It is as if the Tory party had taken Hannah Arendt’s description of how Fascism happens, adapted it for the times we live in and turned it into a to-do-list.
First the refusal to engage in any honest, rational, evidence-based debate.
Then the constant, repetitive Big Lies.
Attack and limit democracy in all its forms.
Threaten any news organisation that does not tow the Party line.
Force the sale of any news organisation that refuses to stop being honest.
Corruptly reward allies and supporters.
Govern incompetently creating chaos.
Blame the chaos on everybody else and claim that you are the only party strong enough to save the country from all its wicked internal trouble-makers and external enemies.
Start arresting political opponents.
The truly scary thing is that despite Hitler documentaries having reached epidemic proportions on TV and authoritarian governments now ruling most of the world, people in the UK cannot cannot see the connection.
The Conservatives once again take a leaf from the Republican playbook – voter suppression. The Labour leadership has no interest in electoral reform and is headed by an establishment toady who would no doubt like to take advantage of these powers should he get the chance. Blair and his associates are apparently dreaming up a suitably vapid equivalent of Macron’s En Marche. Small parties on the left are starting to form and a crisis around the cost of living advances apace. One wonders when the British electorate will break out of its docile passivity rather than supinely subjecting itself to this immisserating malaise.
Why do you want to stop technology and change? Voter ID is entirely rational as are driving licences, passports and other means of proof of who you are. It protects against electoral fraud. I would say that protects democracy not harms it. If people can’t be bothered to get ID then they can’t be bothered to follow a simple process to allow them to vote. its that simple… the next stage to take voting out of the dark ages is to use block change technology now that really will eliminate completely fraud and human error…
You know that is disingenuous
But presumably that’s because you are supporting the advance of fascism
No i absolutely do t understand why is it disingenuous? and trust me blockchain technology will eventually be used at elections. The ballot box is primitive.
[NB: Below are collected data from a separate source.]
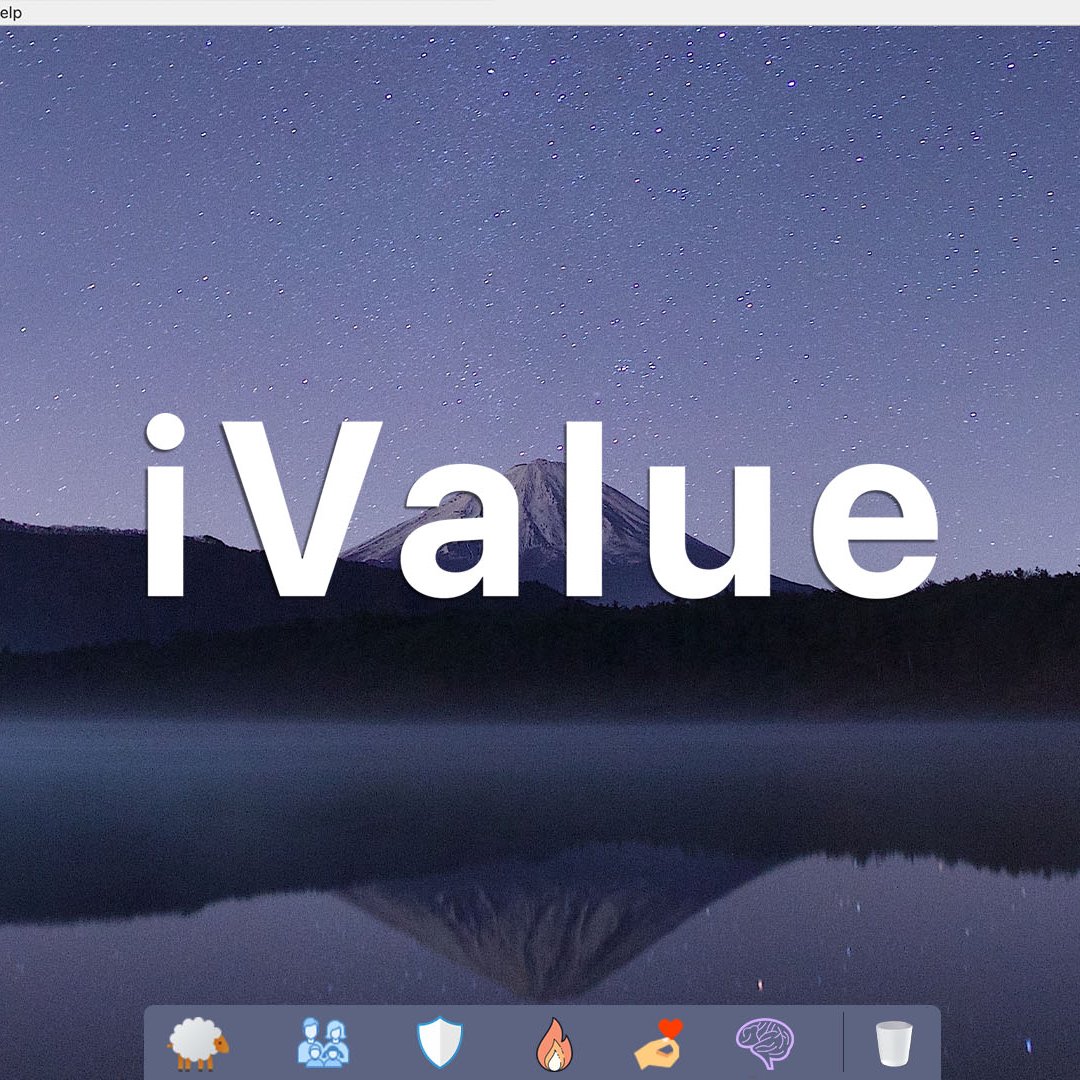This screenshot has width=1080, height=1080.
Task: Open the white shield security icon
Action: click(440, 1044)
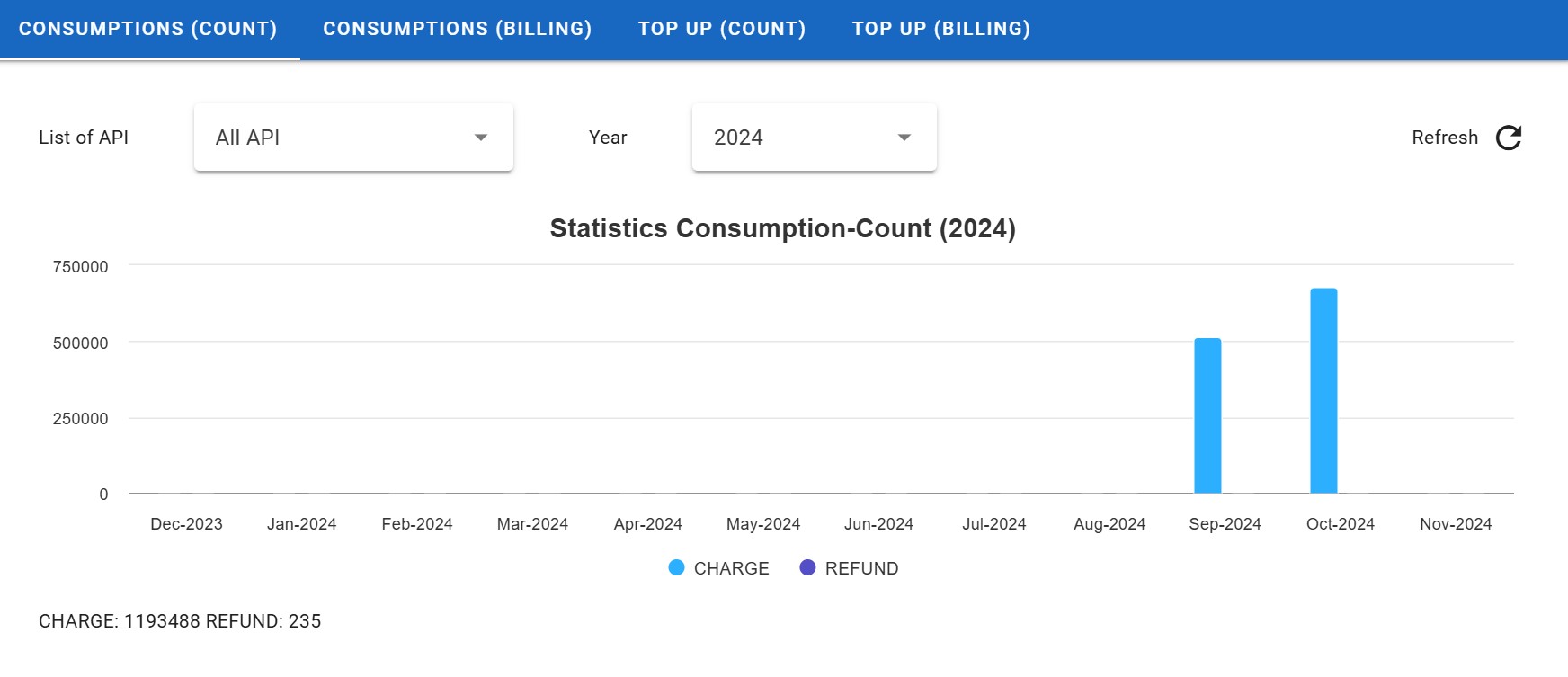The image size is (1568, 677).
Task: Click the purple REFUND legend dot
Action: (807, 567)
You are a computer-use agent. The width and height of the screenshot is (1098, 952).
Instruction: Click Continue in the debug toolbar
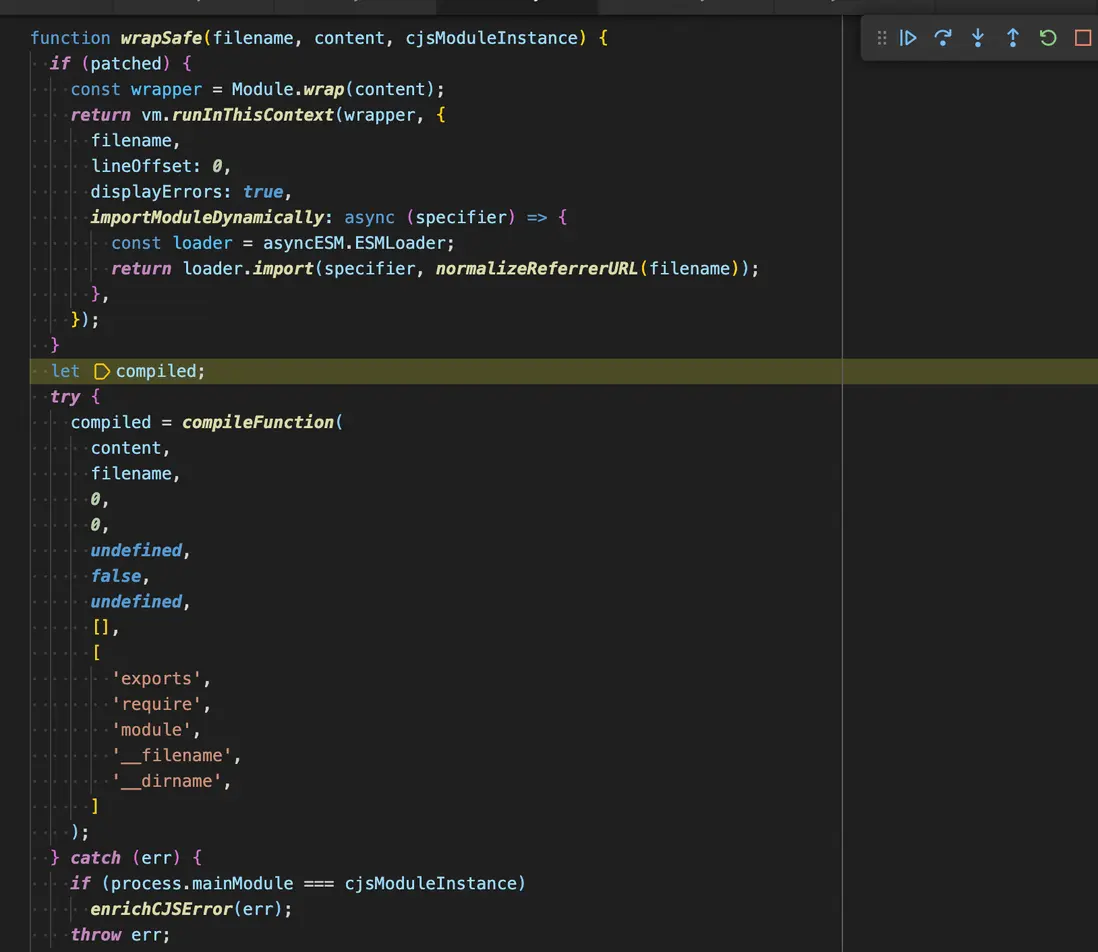908,38
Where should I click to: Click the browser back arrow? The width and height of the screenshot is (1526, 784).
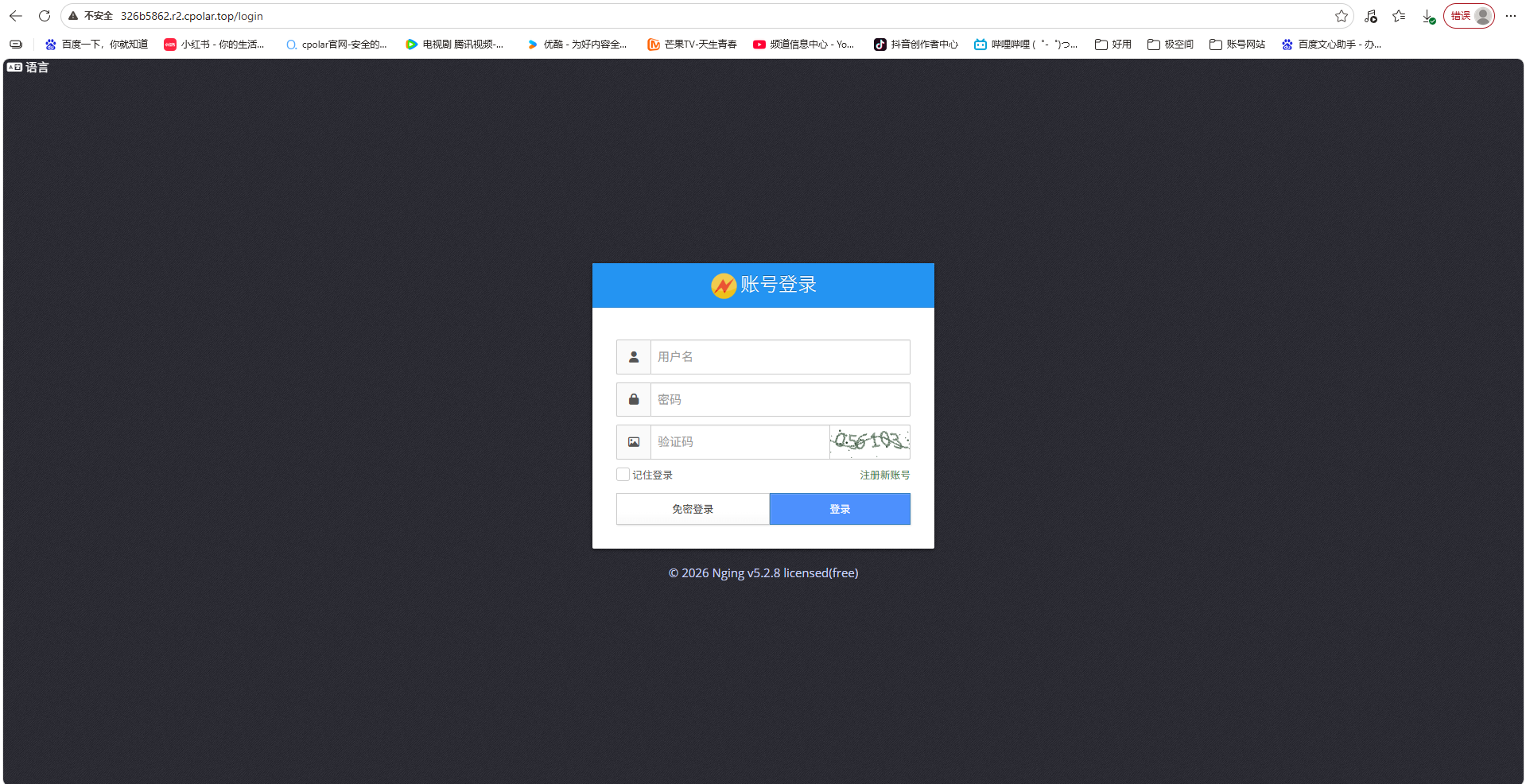click(x=16, y=16)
And I note you are already displaying classic troll behaviour
I would not trust you with 10p
“Simple process”, “can’t be bothered”.
I’m a non-driver. My last (and only) passport expired, unused, twelve years ago.
I’m on a very limited income which doesn’t extend to learning to drive or owning a car or taking holidays.
I “can’t be bothered” to freeze myself or starve myself in order to acquire either.
In our neoliberal (all tories, 70% of labour plp, regional and hq staff, etc) governed land, that makes me – and millions of others – ineligible or *unworthy* of having a vote?
Your situation is exactly what concerns me
Thanks, Carole, for explaining this. I’m in pretty much the same position. The situation is thoroughly dispiriting.
Not that I agree with the proposition of voter id, and do agree with Richard that we are heading to a dark place with this, anyone can get a provisional driving license, without any intent to own a car, or even drive. Cheapest way that I’m aware of to get a Government-issued photo id.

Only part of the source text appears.